There's a distinction between rightfully calling bullshit on food not bombers thinking what they're doing is revolutionary, and calling the work flatly useless. We also tried to campaign against the police moving the homeless men and women on and general harassment. We had the phone numbers of a few of the homeless for whatever reason.

This probably seems a feeble objection, but there's nothing worse than seeing productive work so casually given the middle finger in a polemic against another group.

boredpunks

10 years 11 months ago

In reply to by libcom.org

Submitted by boredpunks on January 22, 2014

Obviously this is a dated article, and I would highly recommend reading this CrimethInc post: http://www.crimethinc.com/texts/selected/purged.php

On a side note, I'd rather be a lifestylist working with FNB, opening up squatted social centers, spreading literary propaganda that diverges from "blah, class war, blah", volunteering at infoshops, traveling around the country attending summit protests, and organizing small groups along anarchist principles than some douche writing an article aimed at starting infighting between people that identify as anti-capitalist anarchists but disagree about tactics.
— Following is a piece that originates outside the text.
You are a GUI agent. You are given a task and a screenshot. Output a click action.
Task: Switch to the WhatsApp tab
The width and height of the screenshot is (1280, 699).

I love libcom, and I love crimethinc. If I were the paranoid type, I'd call "cointelpro" on this op.

Kureigo-San

10 years 11 months ago

In reply to by libcom.org

Submitted by Kureigo-San on January 23, 2014

Something I was wondering about while I was away is how many people have read The Mass Psychology of Fascism by Wilhelm Reich. Only three quarters through it myself but he's made a pretty strong case that until anti-sex sentiment is eliminated in the reactionary in favour of active advocacy of sexual freedom, there will be no lasting successful rational society based off the idea that earthly happiness should be our goal. Basically. It's a bit more complicated than that.

I can't help but imagine that this kind of thing would be dismissed out of hand as lifestylist by more than a few. Not saying I agree with everything in the work but it deserves a greater level of engagement than it usually gets among revolutionaries who fancy themselves too pure to engage the subject.

edit: just read the article, Mr boredpunk. That distinctive posturing of expertness seems as present as ever.